[[ Extract to read open ]]
For all Places of Work
- An employer must allow an employee to take regular breaks from repetitive tasks. Tip: set a reminder to take a break from your regular tasks.
- Stretching – for those who might sit down a lot on the job, whether it be in the office or a driver, for example, stopping, standing and stretching is important.
Specific to Office Workers:
One of the most common RSI’s these days is office workers at their desks. Some of the causes of these injuries are:
- Ergonomics – the desk, chair and screen should be aligned in an ergonomic fashion so as to prevent injuries – employers should have taken this into consideration.
- Posture – avoid slouching
- Typing – keep your wrists arms and fingers aligned when typing, don’t hit the keys too hard
- Temperature – ensure that it is not too hot or too cold in your working environment where possible.
- Telephone – for those who need to talk and type at the same time, your employer should provide you with a headset to prevent you from supporting the phone between your face and shoulders – this can lead to injury.
What to do after an accident at work*?
[[ Extract to read closed ]]
== Problems to work on ==
A. Copy the passage on repetitive strain injuries word for word, from "- Telephone –" up to and including "accident at work*?".
B. Write a continuation of the passage on repetitive strain injuries, starting right after its last line.
The material that comes next is from a separate source.
[[ Provided data open ]]
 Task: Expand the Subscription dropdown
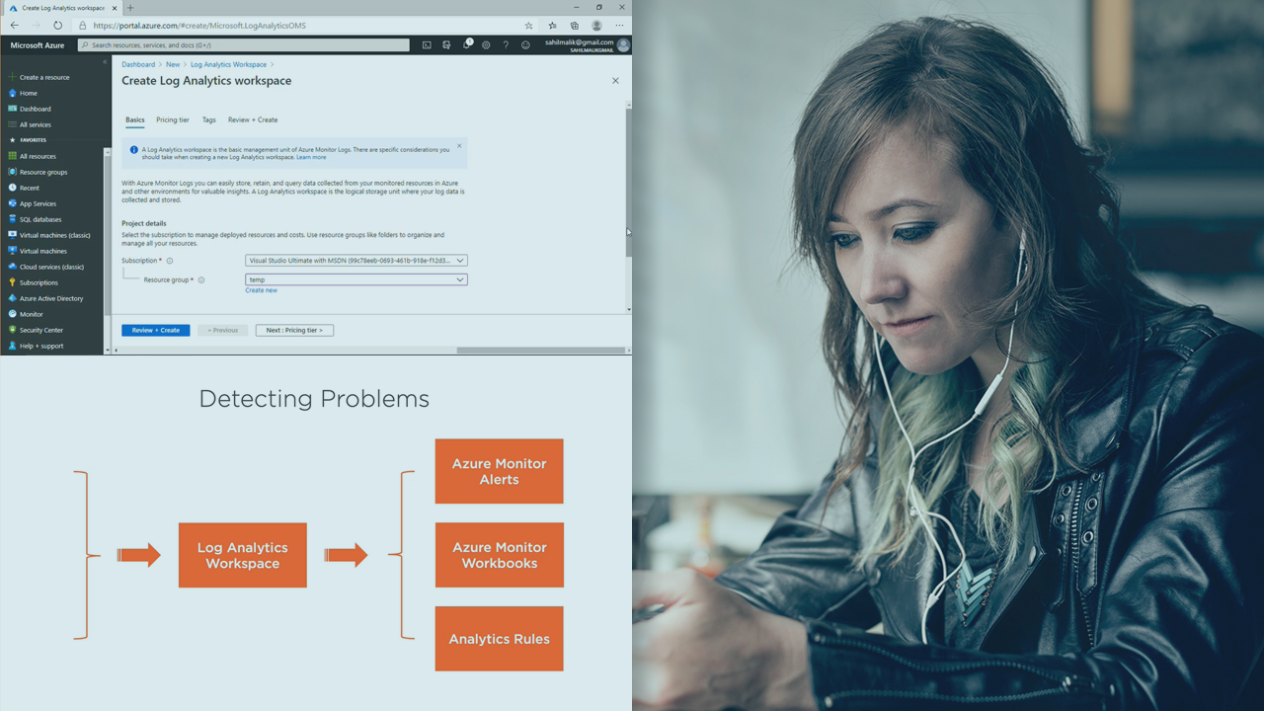pos(356,261)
[[ Provided data closed ]]
== Answers to the exercise ==
A.
- Telephone – for those who need to talk and type at the same time, your employer should provide you with a headset to prevent you from supporting the phone between your face and shoulders – this can lead to injury.
What to do after an accident at work*?

B.
Following an accident at work, there are a number of steps you should follow:
Seek medical attention
Your health is your wealth and should be your first priority. Immediately after an accident at work, take a second to assess yourself to determine if you have any injuries and seek the relevant medical attention. If you have sustained a serious injury ensure that you contact an ambulance to attend the scene.
For minor injuries, you must remember that minor injuries where you ‘feel fine’ could progress to more serious injuries in the future. In this case it is always better to be safe than sorry and advisable that you go to your nearest accident and emergency (A&E) or local GP to be checked out.
Report the accident
It is critical to report the accident to your superior, i.e. a supervisor or manager on site. It doesn’t matter how small you think the accident may be. By law, accidents at work are required to be reported if the person is injured and can’t perform their daily work tasks for more than three days. Make sure to fill out an Accident Report Form. This can be used for reference in any medical examination and will also prevent any similar accidents from happening in the future.
Identify any witnesses
If possible, try to collect the contact details of anybody that witnessed your accident. This may be of use if you do decide to pursue a workplace accident claim. It is also useful to find out if there is any CCTV in the area where your accident happened.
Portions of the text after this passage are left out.